Information shown Start Marker

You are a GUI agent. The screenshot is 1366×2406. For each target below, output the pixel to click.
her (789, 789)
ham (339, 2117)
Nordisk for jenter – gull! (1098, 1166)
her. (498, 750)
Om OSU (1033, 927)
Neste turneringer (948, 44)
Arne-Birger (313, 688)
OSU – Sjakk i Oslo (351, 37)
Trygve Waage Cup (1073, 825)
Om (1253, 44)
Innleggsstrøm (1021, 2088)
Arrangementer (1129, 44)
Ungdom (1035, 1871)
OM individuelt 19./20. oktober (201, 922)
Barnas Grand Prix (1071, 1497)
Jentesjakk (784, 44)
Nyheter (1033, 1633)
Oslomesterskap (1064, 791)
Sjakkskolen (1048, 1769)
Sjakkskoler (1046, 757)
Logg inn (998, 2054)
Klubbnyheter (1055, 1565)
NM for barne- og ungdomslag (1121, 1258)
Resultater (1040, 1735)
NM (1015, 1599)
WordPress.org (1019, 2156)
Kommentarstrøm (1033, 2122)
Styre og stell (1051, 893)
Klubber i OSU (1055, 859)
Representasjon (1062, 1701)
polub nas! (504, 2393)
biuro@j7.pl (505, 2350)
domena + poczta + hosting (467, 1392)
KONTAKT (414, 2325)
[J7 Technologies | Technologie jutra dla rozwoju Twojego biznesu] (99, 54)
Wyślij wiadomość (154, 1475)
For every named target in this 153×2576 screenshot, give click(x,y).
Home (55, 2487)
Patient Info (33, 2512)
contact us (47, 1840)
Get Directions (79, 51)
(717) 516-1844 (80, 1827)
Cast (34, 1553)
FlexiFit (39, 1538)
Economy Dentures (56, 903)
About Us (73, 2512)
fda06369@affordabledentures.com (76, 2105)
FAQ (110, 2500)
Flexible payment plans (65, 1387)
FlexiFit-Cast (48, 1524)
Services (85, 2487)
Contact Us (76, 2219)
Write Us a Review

Information shown End Marker

- Task goal:
The answer consists of every line above in which the word "screenshot" occurs.

- Response:
You are a GUI agent. The screenshot is 1366×2406. For each target below, output the pixel to click.
For every named target in this 153×2576 screenshot, give click(x,y).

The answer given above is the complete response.